» **Records shown**:
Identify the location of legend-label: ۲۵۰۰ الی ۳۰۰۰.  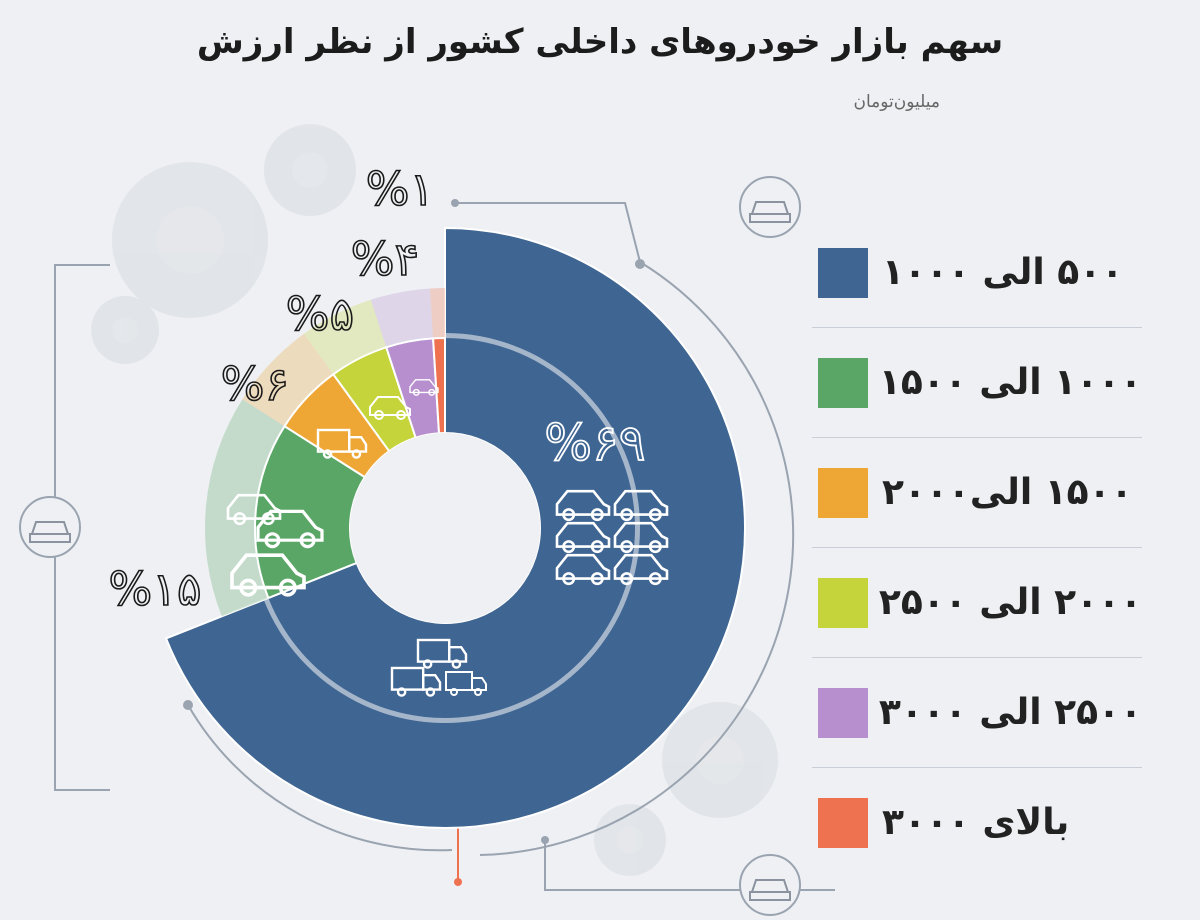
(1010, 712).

---

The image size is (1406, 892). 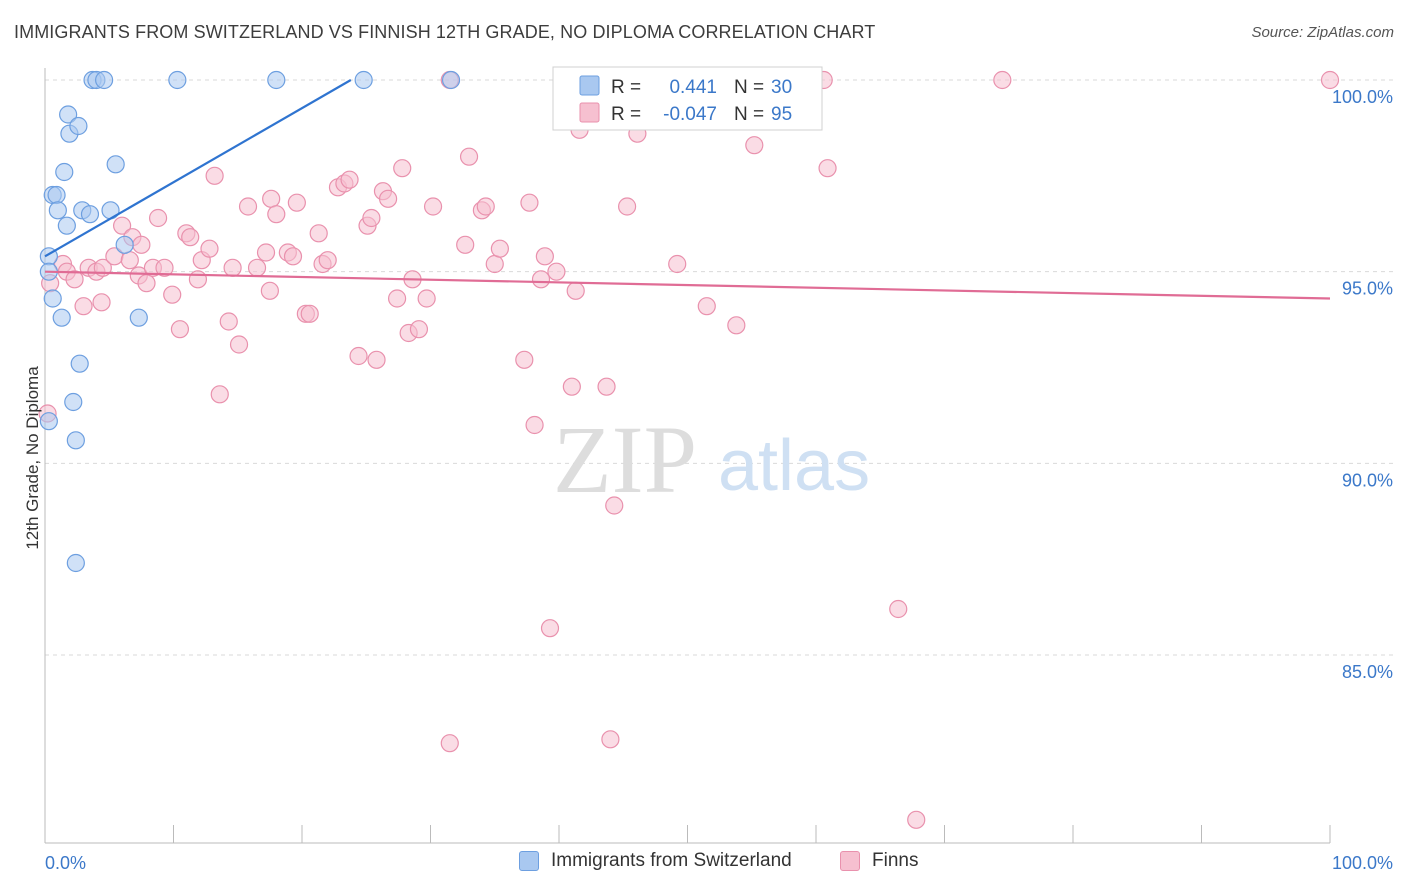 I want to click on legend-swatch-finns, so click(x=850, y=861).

==

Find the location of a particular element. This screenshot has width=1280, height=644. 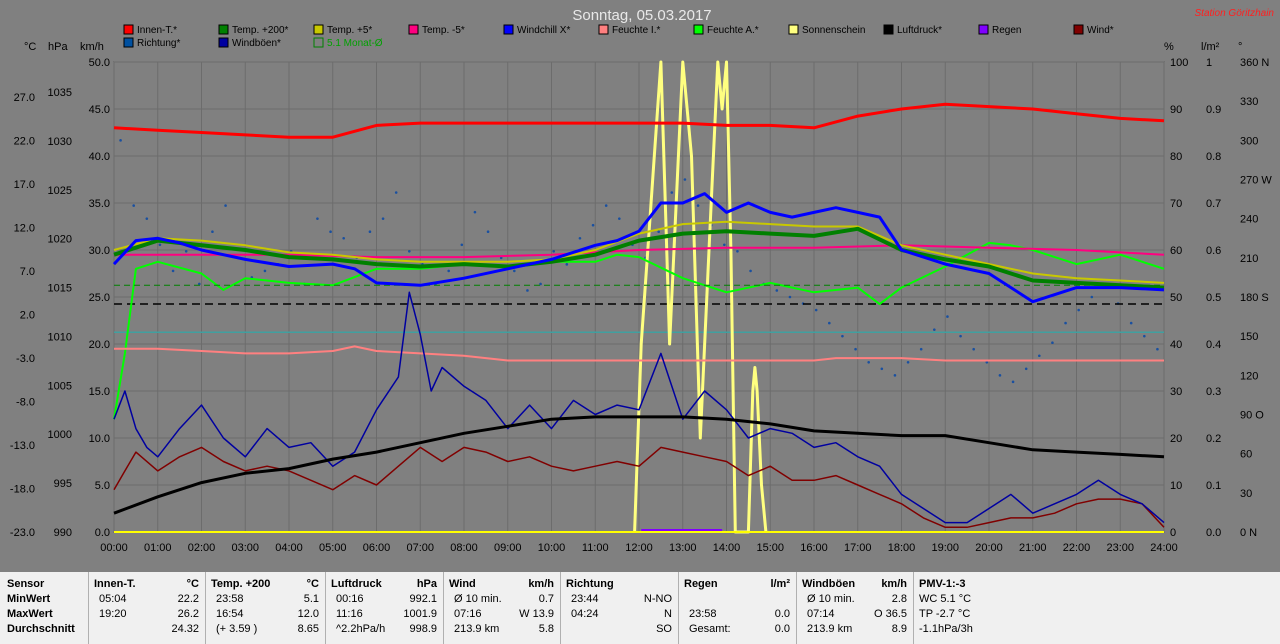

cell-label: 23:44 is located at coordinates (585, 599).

» **Problem description**: Copy the entries word for word, from the line with "Identify the location" to the line with "(1010, 712).", and leave out the pictures.

» **Written answer**:
Identify the location of legend-label: ۲۵۰۰ الی ۳۰۰۰.  
(1010, 712).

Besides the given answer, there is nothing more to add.